[REQUEST] Copy out everything in the data below from the line containing "The height and" down to the line containing "tap(702, 13)", both included, leaving out the pictures.

[DATASET RECORDS]

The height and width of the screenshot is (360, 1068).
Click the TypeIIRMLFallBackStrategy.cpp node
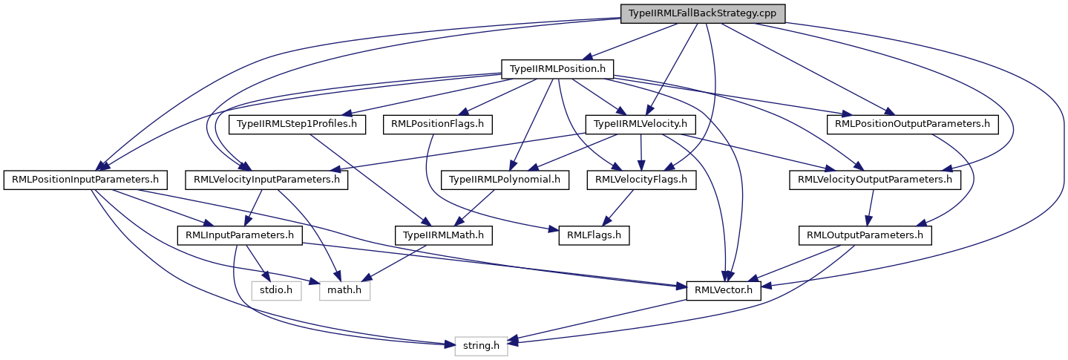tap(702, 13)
--
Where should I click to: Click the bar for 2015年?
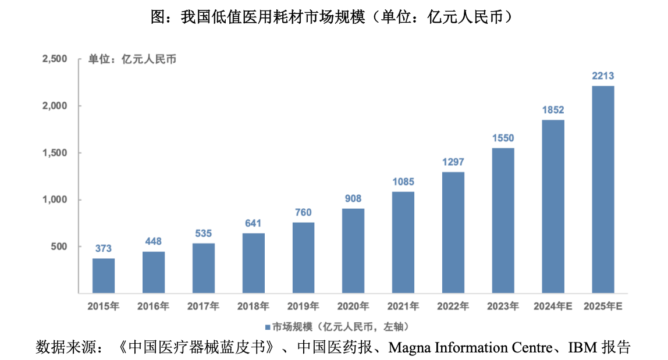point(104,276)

[COMPLETED TASK]
The height and width of the screenshot is (360, 1068).
Click the TypeIIRMLFallBackStrategy.cpp node
tap(702, 13)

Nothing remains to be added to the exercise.